Okay, so, with this background on how risk assessment science is done and how scientists go about decision-making, let's bring risk management into the picture.

• Risk assessors have to communicate their understanding of a hazardous situation to someone who can make decisions or policy to deal with it.

• In other words, risk assessment science is junior to risk management in any complex bureaucracy.

• Risk management decision-making should, ideally, be informed by and incorporate the most current scientific understanding. But that relationship between assessment and management is loaded with "plot complications" above and beyond the difficulty involved in conveying the uncertainties around scientific analyses.

Risk decision-making has its own duality to deal with. In a risk situation surrounded with uncertainties, managers will have a characteristic bent:

• the precautionary principle: This is a guiding principle that, if there is uncertainty but a significant chance that human life or health could be lost, you should err on the side of caution. This could exact opportunity costs, as when a promising new technology can't be deployed out of concern about its safety, with economic losses as a result.

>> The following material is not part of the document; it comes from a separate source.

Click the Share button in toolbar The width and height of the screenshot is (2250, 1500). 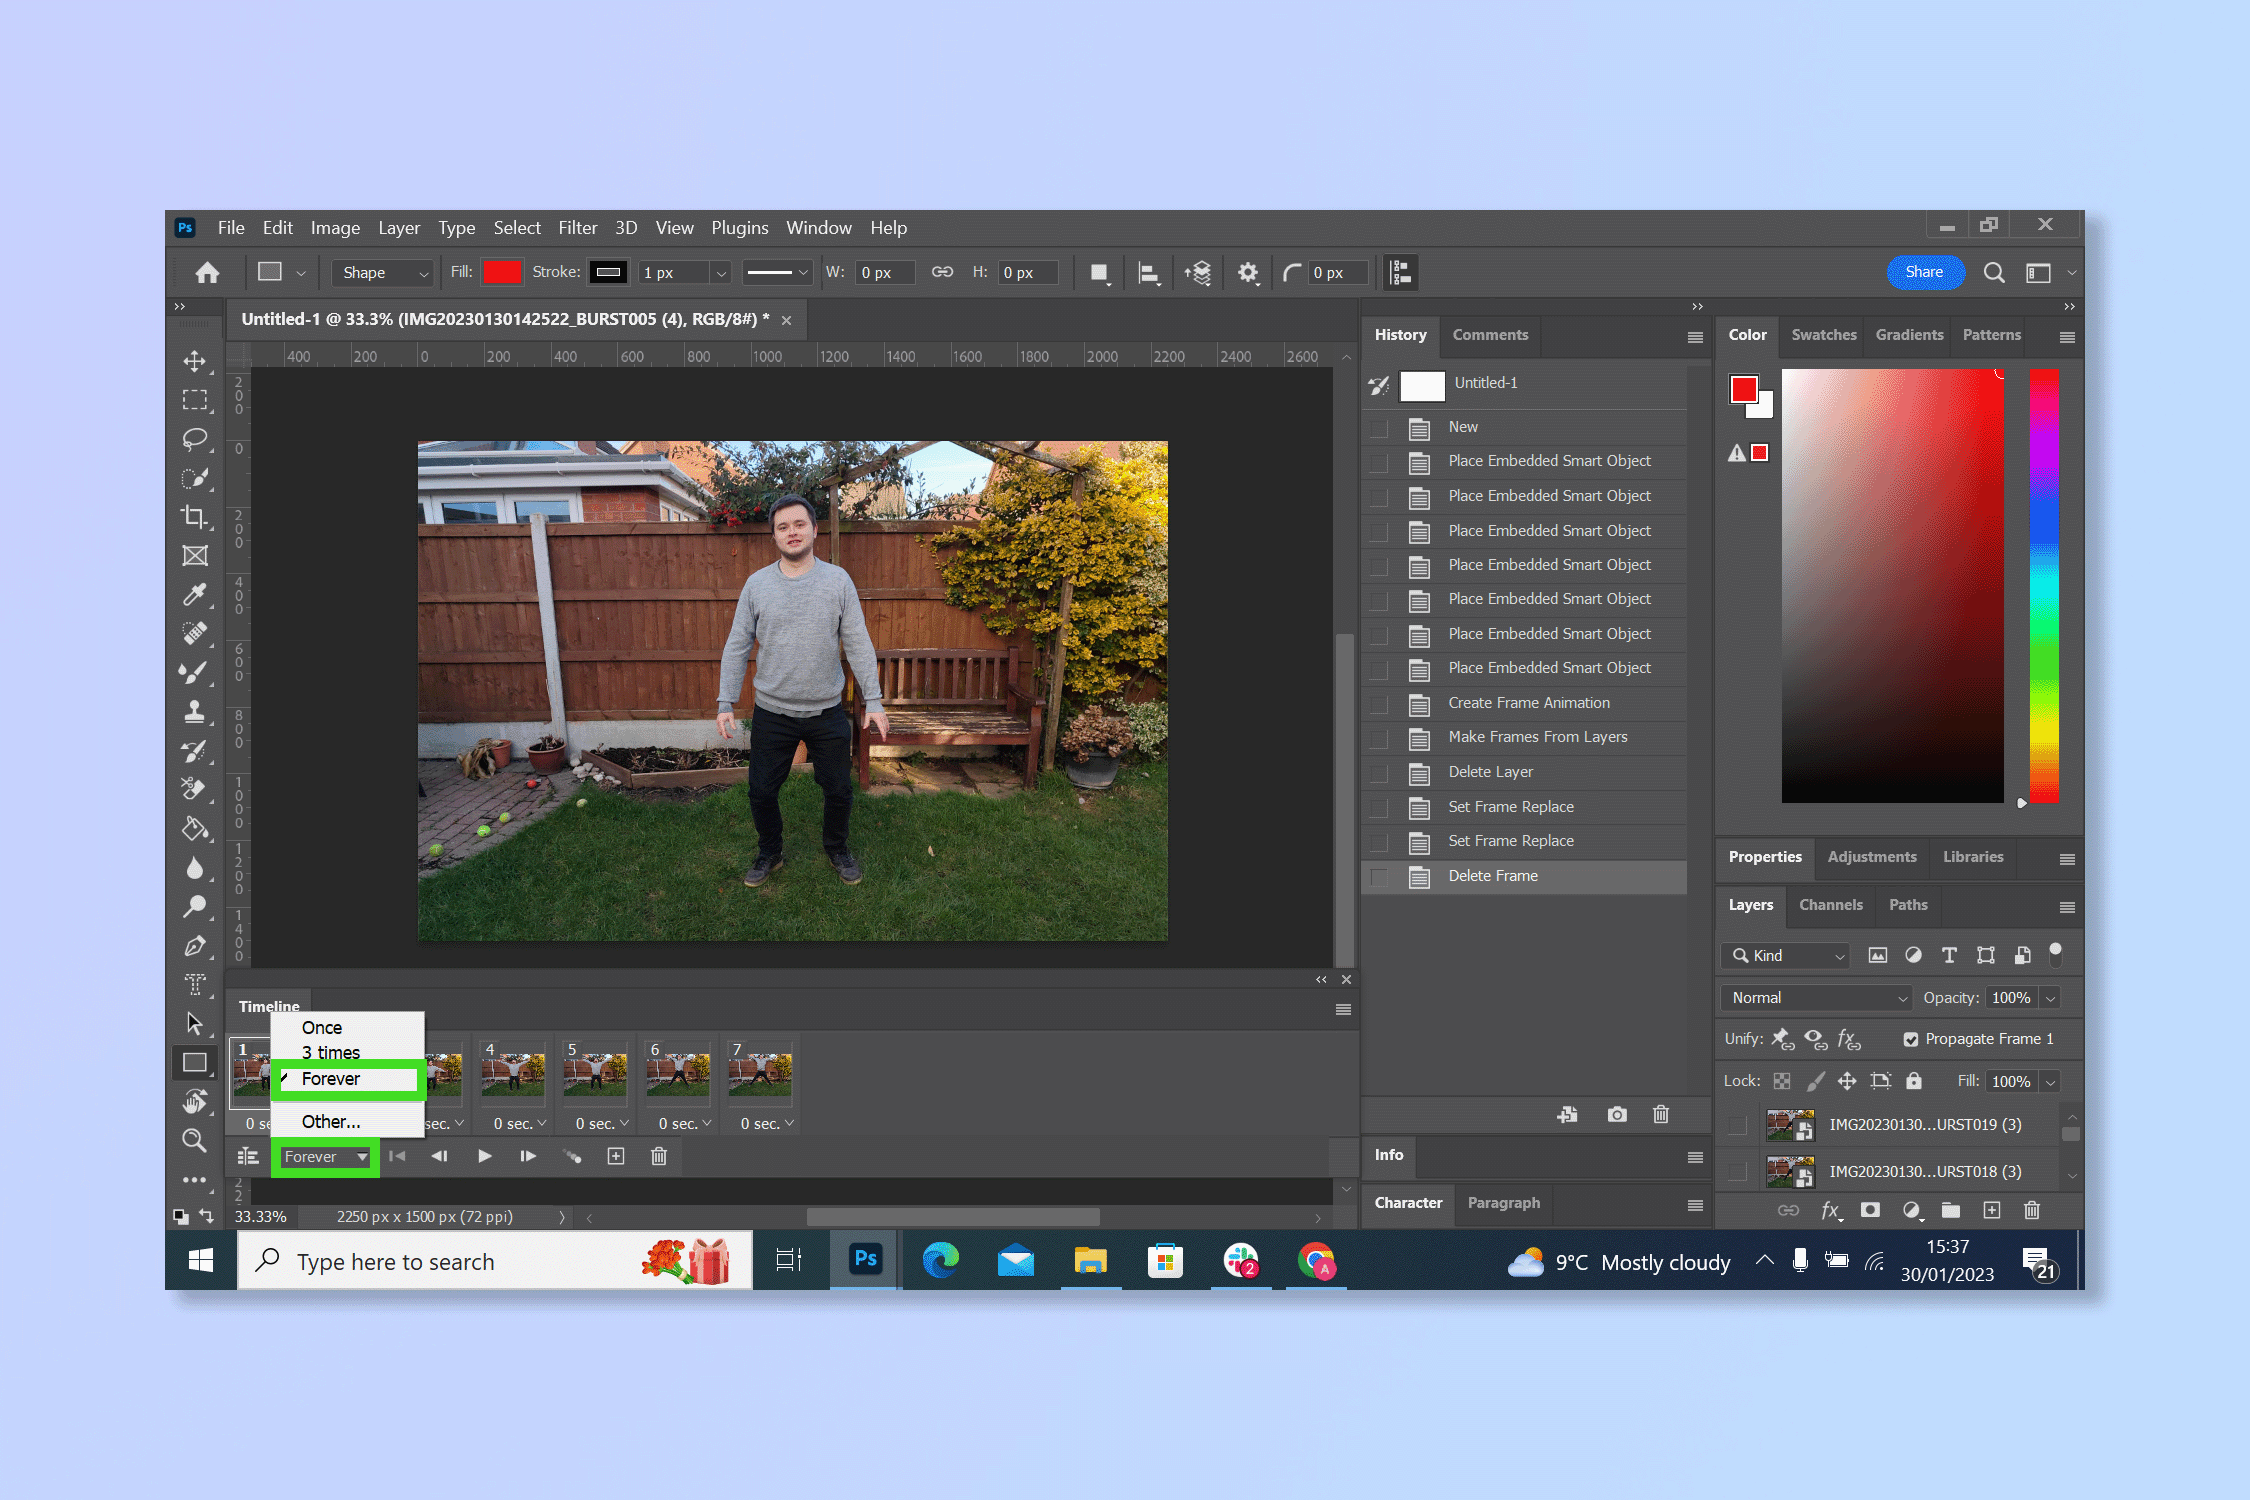(x=1922, y=273)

• the de minimis principle: This is a belief that life is a risky affair, and some risks have to be tolerated in order to experience some social good or avoid an absurd level of expenditures. The focus, then, is on the idea of acceptable risk, of finding that minimum point below which a risk becomes tolerable, an acceptable trade-off for economic growth, jobs, or the enjoyment of a new technology.

• A consistent moral argument can be made for either position, and the moral argument often reflects a political leaning.

  • Politically conservative managers tend to favor the de minimis principle and see the precautionary principle as government meddling in the economy. They tend to see a Type I error as even worse than the scientific community does because of the costs involved in regulation. So, they will demand virtually perfect certainty about something being harmful before they will accept the necessity of regulation. Of course, while you're waiting for all the i's to be dotted and all the t's to be crossed, a process may be ramping up so badly that, past a certain point, you may no longer be able to do anything about it (particularly if there is a lag between a mitigation action and an actual reduction in hazard)

  • Politically liberal managers tend to favor the precautionary principle and feel that their duty is to protect the citizenry even if that might impose economic opportunity costs. They are far more concerned about the consequences of failing to detect a significant effect and taking effective action against it than about the economic costs of such response. Given that human life is at stake, they are willing to act at lower standards of certainty.

• With this framework, the whole conflict between climate change scientists and the climate change deniers clicks into place (as well as similar debates about whether to limit exposure to one or another toxin or whether to require more stringent building codes to cope with earthquake, hurricane, or fire hazards).
  • If humans are contributing to climate warming through the release of greenhouse gasses, it could be extremely expensive to reduce the production of those gasses and those costs could delay economic development for a lot of the human population. If we delay applying the brakes, however, planetary changes may be so drastic that these economic opportunity costs will look like pocket change.

  • There are, also, built-in lags in the planet's climate systems (such as the time it would take for carbon dioxide surplusses to be drawn back out of the atmosphere) and there may be critical tipping points that, once crossed, can't be uncrossed, thrusting us into a very different dynamic equilibrium. The longer we wait, the longer it will take for the system to return to the equilibrium to which our species is adapted and the higher the risk that the system will tip into an equilibrium we may find intolerable.

So, there may be a real difference in tolerance of uncertainty and acceptance of risk between risk assessment scientists and the risk managers they are attempting to communicate with. But that's not the only plot complication. Risk managers are embedded in bureaucratic power structures that impose constraints on their freedom of action.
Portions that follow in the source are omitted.